2019 Will Be the ‘Year of the Vegan,’ According to the Economist
The outlet predicts that plant-based eating will become fully mainstream next year.

2019 is poised to become the “year of the vegan” according to The Economist. In its recent “The World in 2019” magazine, the publication predicted that the vegan diet would become fully mainstream this year.
“Sales of vegan foods in America in the year to June 2018 rose ten times faster than food sales as a whole,” reports the outlet. Giant food firms are clambering onto the bandwagon, creating vegan lines of their own, buying startups, or both.”

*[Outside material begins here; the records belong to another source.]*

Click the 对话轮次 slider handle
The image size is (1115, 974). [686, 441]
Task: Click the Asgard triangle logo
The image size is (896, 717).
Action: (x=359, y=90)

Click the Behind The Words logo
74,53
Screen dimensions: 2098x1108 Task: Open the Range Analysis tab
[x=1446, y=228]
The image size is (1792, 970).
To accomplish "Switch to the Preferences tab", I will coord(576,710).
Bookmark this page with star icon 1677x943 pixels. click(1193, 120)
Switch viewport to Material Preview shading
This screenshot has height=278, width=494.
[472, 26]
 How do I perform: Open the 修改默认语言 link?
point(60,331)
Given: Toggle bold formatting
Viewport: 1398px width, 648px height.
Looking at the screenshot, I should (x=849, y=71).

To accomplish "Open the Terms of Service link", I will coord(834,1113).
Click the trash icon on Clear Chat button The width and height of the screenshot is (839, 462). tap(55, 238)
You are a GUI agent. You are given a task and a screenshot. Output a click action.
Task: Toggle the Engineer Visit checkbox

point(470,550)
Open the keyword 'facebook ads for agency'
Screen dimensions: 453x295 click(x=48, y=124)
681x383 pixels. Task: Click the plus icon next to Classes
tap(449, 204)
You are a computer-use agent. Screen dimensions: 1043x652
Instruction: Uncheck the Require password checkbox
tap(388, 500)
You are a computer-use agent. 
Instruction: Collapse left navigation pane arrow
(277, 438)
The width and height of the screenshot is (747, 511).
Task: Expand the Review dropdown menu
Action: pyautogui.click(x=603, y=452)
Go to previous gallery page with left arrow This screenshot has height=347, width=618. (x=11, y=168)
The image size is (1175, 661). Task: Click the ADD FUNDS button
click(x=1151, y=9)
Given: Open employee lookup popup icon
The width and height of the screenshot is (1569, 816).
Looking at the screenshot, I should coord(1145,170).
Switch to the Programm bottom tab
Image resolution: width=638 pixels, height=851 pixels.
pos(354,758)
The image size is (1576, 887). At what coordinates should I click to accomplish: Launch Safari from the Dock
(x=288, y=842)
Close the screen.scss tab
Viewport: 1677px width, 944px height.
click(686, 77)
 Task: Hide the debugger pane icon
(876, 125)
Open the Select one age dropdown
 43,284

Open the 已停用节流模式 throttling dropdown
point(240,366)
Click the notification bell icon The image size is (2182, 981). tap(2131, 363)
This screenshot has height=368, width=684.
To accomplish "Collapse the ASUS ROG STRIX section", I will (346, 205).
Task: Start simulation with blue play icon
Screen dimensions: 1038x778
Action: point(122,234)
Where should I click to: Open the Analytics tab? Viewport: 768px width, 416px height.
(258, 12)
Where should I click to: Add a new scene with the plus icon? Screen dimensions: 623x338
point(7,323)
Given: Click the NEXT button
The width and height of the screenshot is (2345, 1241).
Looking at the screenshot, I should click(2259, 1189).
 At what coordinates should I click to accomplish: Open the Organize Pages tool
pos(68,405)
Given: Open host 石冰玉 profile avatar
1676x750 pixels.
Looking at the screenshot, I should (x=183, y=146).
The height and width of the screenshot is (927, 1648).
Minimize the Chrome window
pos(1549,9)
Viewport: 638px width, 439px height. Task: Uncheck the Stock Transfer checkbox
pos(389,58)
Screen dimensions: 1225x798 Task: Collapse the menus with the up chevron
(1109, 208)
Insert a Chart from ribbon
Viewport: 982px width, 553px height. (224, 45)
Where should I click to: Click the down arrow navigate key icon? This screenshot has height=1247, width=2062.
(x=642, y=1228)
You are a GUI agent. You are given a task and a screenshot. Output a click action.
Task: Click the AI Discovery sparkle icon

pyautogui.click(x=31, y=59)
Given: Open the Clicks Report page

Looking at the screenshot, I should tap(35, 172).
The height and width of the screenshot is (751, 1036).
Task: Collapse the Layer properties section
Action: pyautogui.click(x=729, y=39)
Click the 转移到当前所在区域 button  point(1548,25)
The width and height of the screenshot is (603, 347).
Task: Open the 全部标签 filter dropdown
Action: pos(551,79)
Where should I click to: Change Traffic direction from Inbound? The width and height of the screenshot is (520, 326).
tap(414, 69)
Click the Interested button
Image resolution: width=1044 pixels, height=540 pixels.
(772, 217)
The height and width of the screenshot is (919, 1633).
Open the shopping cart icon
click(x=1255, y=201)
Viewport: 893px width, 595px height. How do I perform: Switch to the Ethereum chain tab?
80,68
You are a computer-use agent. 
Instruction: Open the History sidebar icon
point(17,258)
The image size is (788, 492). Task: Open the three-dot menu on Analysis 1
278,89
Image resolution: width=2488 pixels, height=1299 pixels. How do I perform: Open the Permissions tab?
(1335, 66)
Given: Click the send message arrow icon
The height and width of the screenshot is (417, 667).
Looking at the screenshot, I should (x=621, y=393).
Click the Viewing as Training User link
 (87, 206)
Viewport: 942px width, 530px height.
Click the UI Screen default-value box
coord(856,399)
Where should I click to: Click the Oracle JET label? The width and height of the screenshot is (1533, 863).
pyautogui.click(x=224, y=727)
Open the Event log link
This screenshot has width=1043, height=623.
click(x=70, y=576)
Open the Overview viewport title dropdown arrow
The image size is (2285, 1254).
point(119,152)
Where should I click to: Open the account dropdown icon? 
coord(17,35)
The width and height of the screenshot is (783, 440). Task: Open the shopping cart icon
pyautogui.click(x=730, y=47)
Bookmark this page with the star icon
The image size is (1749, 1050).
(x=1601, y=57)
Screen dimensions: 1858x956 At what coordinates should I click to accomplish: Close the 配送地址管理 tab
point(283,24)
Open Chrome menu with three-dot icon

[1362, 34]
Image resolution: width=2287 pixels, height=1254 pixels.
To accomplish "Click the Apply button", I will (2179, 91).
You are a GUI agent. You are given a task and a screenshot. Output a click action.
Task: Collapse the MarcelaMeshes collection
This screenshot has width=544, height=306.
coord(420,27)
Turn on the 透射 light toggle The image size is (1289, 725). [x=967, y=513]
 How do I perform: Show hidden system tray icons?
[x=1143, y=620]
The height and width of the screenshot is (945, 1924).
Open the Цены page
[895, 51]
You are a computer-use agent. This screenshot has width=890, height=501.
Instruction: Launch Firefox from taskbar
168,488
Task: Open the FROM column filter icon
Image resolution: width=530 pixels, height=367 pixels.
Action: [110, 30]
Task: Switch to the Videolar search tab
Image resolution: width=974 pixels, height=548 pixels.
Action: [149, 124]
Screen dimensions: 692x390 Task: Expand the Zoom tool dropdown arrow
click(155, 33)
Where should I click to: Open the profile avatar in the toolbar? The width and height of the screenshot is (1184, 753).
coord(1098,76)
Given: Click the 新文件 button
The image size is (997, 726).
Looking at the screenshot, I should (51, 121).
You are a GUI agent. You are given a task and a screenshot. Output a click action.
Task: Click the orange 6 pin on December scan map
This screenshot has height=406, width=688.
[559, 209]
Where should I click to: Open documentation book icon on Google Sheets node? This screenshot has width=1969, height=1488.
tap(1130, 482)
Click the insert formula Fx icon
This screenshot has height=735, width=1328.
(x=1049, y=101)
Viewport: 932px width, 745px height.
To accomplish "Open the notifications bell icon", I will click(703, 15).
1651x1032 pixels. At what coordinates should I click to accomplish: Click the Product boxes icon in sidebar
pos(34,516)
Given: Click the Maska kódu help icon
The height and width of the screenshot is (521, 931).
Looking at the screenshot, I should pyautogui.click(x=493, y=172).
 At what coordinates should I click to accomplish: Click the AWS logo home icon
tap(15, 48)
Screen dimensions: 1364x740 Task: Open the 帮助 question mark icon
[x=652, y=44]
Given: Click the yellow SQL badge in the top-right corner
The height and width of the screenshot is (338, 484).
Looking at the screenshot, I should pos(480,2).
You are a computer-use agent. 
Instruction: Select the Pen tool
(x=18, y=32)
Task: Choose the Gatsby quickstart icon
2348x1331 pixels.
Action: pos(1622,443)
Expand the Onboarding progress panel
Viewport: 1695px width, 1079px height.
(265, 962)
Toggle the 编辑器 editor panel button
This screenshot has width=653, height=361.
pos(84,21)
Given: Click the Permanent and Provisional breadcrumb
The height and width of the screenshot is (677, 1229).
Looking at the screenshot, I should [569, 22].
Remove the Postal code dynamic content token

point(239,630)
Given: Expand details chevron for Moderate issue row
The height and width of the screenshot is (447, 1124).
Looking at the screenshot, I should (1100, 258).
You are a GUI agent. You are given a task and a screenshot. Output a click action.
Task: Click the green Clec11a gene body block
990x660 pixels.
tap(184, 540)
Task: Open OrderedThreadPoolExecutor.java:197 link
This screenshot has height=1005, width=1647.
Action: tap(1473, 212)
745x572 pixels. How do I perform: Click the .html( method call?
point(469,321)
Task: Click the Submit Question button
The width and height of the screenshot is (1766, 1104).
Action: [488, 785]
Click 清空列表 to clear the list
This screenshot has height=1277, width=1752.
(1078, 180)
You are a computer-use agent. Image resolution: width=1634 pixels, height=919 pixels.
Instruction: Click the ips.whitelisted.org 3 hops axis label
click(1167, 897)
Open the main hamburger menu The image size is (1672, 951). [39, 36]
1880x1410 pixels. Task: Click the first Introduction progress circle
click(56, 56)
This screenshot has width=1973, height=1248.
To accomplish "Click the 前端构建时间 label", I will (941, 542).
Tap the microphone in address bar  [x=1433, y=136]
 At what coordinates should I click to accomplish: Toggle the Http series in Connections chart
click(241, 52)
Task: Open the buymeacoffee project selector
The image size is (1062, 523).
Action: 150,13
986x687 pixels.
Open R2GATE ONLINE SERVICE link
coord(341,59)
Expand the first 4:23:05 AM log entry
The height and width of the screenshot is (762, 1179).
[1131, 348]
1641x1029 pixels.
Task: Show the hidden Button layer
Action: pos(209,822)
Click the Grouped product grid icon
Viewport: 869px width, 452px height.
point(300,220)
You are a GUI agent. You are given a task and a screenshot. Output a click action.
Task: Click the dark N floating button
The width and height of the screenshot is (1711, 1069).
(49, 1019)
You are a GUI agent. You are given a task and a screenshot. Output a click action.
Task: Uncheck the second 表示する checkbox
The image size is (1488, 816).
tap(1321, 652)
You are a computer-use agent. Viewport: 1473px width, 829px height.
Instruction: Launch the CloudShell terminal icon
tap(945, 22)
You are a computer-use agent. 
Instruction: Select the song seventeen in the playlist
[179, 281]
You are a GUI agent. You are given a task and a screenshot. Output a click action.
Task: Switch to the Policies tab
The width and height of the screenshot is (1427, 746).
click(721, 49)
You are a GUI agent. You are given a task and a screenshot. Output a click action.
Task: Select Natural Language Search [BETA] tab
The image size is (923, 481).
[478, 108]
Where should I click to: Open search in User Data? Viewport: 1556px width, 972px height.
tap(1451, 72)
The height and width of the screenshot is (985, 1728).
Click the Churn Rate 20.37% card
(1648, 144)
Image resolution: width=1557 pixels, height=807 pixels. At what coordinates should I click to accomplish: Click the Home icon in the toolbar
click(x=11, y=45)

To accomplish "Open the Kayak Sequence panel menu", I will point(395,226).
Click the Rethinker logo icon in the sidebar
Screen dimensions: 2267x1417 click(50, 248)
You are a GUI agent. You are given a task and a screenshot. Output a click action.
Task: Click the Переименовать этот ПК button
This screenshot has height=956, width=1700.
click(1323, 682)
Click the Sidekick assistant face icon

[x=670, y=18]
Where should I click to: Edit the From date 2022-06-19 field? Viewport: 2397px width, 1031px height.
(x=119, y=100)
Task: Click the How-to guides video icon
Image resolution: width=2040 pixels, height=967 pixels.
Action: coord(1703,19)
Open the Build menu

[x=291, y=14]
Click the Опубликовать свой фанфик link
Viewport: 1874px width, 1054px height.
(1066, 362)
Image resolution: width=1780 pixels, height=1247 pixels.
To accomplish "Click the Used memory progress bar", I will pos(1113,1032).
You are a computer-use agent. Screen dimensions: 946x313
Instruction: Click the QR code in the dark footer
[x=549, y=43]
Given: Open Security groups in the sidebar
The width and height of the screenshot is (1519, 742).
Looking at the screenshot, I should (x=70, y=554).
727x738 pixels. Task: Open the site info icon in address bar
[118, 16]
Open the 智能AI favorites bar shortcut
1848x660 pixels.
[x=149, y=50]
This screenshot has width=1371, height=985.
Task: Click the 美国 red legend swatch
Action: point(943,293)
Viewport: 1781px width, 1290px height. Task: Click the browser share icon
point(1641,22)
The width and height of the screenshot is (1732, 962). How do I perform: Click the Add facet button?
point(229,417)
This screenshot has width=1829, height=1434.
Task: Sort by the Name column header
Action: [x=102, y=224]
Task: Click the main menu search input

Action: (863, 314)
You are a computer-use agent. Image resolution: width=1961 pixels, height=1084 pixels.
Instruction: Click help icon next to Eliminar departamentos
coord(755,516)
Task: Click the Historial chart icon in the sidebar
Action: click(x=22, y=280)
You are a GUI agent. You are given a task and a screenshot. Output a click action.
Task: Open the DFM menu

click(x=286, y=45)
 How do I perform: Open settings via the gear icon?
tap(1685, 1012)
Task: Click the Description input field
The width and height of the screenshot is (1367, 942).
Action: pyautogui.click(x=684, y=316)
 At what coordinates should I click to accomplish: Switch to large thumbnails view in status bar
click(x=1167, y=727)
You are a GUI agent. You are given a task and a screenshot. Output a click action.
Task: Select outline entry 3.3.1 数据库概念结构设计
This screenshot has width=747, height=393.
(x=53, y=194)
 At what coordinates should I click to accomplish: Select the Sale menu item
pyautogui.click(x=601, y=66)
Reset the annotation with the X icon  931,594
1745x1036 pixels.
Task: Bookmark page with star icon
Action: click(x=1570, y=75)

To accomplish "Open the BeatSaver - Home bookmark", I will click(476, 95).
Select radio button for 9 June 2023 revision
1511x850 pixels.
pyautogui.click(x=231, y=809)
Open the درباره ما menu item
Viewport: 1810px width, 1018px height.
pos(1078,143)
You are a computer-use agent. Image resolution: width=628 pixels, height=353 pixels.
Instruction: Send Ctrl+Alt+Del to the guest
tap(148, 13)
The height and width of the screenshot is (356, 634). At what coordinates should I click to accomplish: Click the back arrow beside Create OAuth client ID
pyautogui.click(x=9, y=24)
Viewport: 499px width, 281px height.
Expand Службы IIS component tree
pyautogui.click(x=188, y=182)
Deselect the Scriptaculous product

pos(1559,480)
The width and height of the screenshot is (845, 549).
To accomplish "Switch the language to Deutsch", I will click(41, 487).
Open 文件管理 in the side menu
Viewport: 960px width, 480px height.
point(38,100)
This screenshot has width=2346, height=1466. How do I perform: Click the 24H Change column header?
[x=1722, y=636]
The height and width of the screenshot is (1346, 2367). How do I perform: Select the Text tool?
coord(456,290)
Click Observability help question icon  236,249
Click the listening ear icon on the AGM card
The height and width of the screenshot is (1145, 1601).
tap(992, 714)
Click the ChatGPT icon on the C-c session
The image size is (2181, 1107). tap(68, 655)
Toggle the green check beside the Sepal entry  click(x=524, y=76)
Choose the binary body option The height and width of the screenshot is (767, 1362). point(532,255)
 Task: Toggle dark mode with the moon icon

The growing presence of a plant-based way of life in the U.S. is evident in trends in the food industry. This year, dairy giant Dean Foods became a majority shareholder in flax milk producer Good Karma Foods, and meat processor Tyson Foods invested in plant-based superstar startup Beyond Meat, which has sold over 25 million Beyond Burgers since its launch in 2016 and recently announced that it was going public on the Nasdaq stock exchange.
According to Rich Hardy, Head of Campaigns at Veganuary, veganism is “no longer a counter-culture.”
“It’s not hype or a short-term trend,” he tells Plant-Based News. “There’s substance to its rise and that gives it credibility. Any movement or venture has to reach critical mass to carry on and succeed. We think veganism has reached that point and is now firmly on its way to the mainstream.”
Individual proponents of a vegan diet have noticed this widespread shift in perception.
“No one asks why you’re vegan anymore,” writes Hannah Ewans for Vice in a piece entitled, ‘2018 Was the Year Veganism Lost its Status as a Moral Signifier.’
“In 2018, fewer people need an explanation, because the explanation invariably isn’t all that interesting,” she continues. “Veganism as a word, a concept, shed much of its loadedness exceptionally quickly.”
Plant-based alternatives are also growing more popular with segments of the population who do not identify as vegan. Nearly nine in 10 households that purchase milk alternatives also purchase dairy milk some of the time, according to a 2017 USDA report, and plant-based meat alternative producers like Beyond Meat or Impossible Meat are transparent about their goal to cater to omnivores and occasional consumers of plant-based products by creating burgers that taste like meat.